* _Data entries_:
[START]

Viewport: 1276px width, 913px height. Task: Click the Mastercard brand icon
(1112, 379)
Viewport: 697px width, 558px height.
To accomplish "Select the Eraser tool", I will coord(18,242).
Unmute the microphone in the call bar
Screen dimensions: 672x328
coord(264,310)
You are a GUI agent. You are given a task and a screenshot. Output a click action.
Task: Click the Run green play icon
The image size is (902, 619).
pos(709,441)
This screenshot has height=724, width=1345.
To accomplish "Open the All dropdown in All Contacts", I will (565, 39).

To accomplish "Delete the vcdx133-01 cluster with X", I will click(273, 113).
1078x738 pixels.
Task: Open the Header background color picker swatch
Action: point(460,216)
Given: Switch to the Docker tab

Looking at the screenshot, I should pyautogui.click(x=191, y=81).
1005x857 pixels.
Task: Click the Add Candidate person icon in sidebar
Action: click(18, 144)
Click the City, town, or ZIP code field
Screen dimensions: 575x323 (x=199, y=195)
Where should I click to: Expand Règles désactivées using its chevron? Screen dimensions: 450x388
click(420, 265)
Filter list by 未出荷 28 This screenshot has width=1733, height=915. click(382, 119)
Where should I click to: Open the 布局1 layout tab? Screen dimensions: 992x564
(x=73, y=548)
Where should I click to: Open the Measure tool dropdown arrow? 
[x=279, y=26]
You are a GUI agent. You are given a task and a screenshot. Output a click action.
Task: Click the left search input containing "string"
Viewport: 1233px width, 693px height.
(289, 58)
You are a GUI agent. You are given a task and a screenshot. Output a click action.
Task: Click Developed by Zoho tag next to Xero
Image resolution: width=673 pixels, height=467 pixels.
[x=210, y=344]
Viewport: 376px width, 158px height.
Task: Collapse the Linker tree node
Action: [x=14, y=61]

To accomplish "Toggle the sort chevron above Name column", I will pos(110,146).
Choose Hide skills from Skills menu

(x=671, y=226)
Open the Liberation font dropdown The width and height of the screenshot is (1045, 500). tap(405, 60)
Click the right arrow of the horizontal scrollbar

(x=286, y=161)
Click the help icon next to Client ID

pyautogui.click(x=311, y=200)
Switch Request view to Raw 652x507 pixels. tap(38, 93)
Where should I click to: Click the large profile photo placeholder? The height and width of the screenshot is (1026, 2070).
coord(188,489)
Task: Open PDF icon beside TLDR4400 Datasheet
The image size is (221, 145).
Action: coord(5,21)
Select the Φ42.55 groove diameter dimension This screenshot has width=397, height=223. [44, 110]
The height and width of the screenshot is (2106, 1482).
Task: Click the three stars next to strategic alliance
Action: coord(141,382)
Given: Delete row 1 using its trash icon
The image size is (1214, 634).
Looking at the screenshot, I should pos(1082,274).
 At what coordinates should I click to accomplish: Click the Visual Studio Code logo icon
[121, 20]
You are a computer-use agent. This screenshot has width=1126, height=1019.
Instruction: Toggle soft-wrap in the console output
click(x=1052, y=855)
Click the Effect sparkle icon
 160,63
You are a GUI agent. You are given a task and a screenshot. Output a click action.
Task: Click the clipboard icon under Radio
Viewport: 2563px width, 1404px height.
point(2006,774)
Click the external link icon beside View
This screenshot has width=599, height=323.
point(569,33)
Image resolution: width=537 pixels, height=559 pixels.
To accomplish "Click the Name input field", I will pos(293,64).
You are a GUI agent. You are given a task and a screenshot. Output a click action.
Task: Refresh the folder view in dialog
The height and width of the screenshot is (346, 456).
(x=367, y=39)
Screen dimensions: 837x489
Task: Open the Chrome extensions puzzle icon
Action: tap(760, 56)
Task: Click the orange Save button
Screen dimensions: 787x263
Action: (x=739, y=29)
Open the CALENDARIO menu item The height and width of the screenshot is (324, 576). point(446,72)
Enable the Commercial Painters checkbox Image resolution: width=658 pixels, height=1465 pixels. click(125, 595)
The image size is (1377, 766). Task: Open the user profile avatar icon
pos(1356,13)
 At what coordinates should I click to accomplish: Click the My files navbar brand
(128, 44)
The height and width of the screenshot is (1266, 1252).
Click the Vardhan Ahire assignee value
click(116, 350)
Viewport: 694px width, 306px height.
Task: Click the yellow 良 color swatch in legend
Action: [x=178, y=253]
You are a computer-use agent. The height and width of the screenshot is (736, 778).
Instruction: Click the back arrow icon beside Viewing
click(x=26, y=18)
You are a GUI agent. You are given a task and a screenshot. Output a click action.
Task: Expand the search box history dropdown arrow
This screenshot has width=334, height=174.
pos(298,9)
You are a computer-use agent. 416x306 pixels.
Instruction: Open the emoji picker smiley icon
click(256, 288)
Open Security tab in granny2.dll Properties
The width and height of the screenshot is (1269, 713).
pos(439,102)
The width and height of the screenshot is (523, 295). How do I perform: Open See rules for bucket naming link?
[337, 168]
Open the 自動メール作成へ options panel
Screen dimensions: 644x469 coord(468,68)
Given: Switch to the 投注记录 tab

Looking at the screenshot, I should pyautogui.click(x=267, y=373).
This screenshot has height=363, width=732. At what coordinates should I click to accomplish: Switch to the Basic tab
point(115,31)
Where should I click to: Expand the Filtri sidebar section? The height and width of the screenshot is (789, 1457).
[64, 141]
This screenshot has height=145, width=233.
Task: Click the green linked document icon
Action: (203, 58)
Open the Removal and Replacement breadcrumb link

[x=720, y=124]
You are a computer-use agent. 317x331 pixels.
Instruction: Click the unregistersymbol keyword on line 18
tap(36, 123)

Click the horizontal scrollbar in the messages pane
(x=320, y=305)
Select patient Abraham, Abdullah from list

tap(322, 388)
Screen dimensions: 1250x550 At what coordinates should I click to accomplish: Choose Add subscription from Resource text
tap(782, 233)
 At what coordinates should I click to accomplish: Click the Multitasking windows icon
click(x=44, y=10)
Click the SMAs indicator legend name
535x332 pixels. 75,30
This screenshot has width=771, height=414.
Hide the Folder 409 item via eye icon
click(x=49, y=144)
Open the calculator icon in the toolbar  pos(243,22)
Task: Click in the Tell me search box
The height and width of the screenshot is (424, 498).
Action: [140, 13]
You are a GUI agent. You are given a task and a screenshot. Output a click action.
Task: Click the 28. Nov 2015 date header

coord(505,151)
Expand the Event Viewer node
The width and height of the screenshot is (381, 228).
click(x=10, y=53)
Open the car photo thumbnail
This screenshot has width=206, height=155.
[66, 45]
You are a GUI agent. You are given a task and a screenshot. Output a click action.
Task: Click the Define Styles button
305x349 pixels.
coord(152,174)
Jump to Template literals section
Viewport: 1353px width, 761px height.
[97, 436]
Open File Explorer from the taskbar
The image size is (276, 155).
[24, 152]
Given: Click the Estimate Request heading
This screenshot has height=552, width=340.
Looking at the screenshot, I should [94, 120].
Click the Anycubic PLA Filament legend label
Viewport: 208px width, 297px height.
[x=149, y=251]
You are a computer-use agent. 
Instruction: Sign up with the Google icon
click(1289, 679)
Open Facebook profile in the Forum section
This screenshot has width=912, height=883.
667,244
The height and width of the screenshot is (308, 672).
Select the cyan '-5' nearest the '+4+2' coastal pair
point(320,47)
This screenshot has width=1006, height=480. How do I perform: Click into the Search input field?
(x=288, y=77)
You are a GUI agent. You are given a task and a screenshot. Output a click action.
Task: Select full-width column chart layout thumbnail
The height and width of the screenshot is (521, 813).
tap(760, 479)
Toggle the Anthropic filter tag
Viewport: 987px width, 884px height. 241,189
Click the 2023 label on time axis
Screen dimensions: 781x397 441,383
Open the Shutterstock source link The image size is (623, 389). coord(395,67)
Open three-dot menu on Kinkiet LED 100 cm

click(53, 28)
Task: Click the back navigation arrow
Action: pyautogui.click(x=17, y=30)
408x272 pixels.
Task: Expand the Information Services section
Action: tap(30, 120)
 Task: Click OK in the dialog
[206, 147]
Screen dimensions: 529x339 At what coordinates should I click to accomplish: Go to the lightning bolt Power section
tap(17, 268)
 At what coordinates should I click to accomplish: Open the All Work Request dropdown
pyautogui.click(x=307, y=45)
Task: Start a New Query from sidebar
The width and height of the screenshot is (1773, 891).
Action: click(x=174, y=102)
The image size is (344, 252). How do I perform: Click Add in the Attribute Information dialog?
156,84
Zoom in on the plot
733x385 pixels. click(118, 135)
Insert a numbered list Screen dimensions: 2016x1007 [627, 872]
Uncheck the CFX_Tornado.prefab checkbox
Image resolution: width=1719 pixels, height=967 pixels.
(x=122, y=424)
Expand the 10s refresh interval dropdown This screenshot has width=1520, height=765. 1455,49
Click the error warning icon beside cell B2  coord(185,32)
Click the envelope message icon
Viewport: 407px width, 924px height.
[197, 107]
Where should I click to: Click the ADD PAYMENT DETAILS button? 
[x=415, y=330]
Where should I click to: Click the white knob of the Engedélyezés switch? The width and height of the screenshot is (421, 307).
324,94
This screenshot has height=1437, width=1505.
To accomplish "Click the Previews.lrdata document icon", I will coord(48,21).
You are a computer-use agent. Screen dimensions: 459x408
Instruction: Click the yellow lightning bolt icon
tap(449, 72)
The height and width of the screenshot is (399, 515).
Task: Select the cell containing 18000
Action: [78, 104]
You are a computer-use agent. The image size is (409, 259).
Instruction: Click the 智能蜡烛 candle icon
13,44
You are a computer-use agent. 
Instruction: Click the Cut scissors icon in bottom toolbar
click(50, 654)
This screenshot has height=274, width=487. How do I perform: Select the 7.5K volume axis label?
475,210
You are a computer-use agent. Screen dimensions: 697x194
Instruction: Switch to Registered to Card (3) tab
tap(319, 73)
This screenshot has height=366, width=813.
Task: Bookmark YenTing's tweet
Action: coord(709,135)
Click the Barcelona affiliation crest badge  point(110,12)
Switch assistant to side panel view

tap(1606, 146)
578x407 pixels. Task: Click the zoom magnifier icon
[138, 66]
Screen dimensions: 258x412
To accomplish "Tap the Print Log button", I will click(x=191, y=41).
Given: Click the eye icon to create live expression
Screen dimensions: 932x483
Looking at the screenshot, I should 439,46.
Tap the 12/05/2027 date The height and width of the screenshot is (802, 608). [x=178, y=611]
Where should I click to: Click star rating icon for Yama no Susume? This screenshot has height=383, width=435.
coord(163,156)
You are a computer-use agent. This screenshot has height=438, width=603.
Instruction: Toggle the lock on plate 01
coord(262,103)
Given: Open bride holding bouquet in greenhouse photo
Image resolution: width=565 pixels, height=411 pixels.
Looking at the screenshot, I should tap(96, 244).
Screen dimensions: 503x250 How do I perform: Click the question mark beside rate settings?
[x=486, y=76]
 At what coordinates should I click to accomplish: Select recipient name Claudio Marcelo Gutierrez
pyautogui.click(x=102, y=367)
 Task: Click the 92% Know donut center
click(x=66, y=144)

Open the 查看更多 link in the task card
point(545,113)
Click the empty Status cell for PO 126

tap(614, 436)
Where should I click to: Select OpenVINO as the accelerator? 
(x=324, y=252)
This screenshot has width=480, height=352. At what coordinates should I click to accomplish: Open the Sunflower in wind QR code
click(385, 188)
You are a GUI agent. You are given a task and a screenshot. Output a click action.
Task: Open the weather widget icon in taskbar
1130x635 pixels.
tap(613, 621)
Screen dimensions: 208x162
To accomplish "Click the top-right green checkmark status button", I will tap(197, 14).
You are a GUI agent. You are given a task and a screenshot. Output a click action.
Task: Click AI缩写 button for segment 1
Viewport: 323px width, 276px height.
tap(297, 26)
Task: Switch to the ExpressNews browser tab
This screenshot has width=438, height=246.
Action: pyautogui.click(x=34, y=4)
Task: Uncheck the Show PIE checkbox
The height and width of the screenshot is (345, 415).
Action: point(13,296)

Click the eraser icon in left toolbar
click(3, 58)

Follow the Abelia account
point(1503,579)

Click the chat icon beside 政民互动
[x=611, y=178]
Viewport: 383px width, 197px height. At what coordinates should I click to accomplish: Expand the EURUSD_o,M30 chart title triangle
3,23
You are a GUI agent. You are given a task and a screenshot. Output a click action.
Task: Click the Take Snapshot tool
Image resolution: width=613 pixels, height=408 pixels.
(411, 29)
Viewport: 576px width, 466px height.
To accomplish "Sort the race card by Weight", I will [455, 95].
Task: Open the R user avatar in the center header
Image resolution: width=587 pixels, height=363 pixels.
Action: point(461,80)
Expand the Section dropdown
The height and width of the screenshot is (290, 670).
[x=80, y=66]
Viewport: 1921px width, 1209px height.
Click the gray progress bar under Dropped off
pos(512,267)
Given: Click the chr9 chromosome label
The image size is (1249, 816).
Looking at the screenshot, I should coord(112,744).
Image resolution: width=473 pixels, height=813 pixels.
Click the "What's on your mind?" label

[END]

* _Task to complete_: Copy out, unchanged, the part of the items that begins with the line containing "You are a computer-use agent. 317x331 pixels." and ends with the line containing "535x332 pixels. 75,30", including both of those lines.

* _Exercise answer_:
You are a computer-use agent. 317x331 pixels.
Instruction: Click the unregistersymbol keyword on line 18
tap(36, 123)

Click the horizontal scrollbar in the messages pane
(x=320, y=305)
Select patient Abraham, Abdullah from list

tap(322, 388)
Screen dimensions: 1250x550 At what coordinates should I click to accomplish: Choose Add subscription from Resource text
tap(782, 233)
 At what coordinates should I click to accomplish: Click the Multitasking windows icon
click(x=44, y=10)
Click the SMAs indicator legend name
535x332 pixels. 75,30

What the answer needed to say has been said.